Brief:
Output the lines from the one holding "Given: Click the" to the end of the entries that follow, exactly and only those, minus any pictures.

Records for this exercise:
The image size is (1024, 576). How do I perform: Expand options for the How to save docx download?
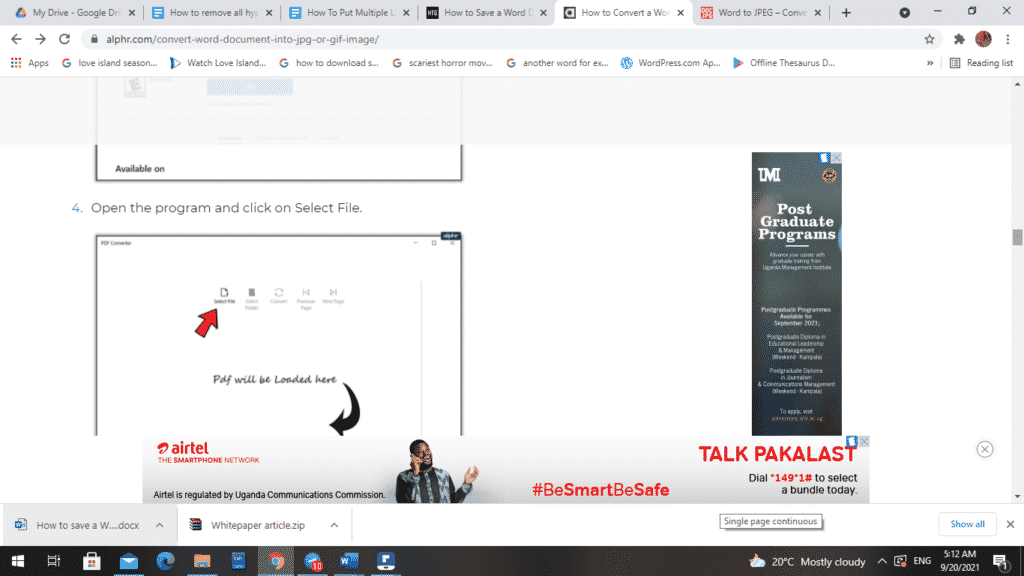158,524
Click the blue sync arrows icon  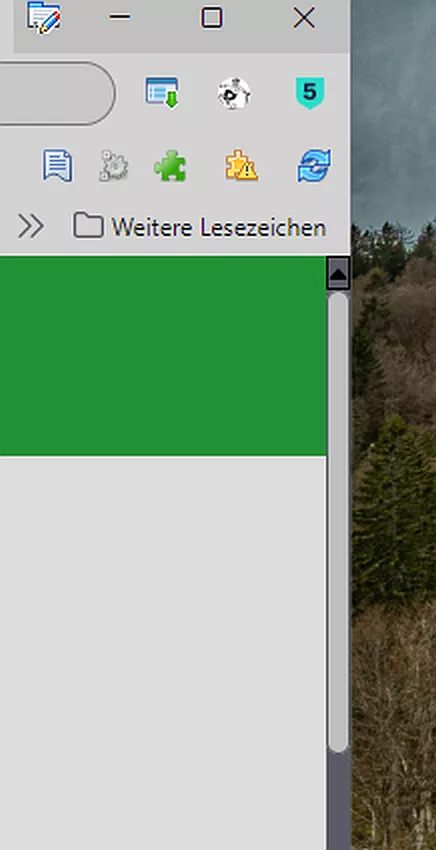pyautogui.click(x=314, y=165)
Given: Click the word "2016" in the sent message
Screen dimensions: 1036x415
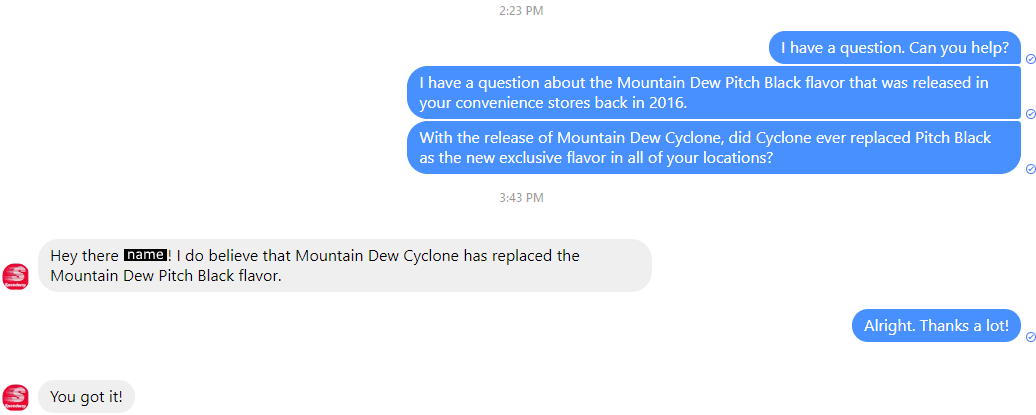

Problem solution:
Given: Click the word "2016" in the sent message
Screen dimensions: 1036x415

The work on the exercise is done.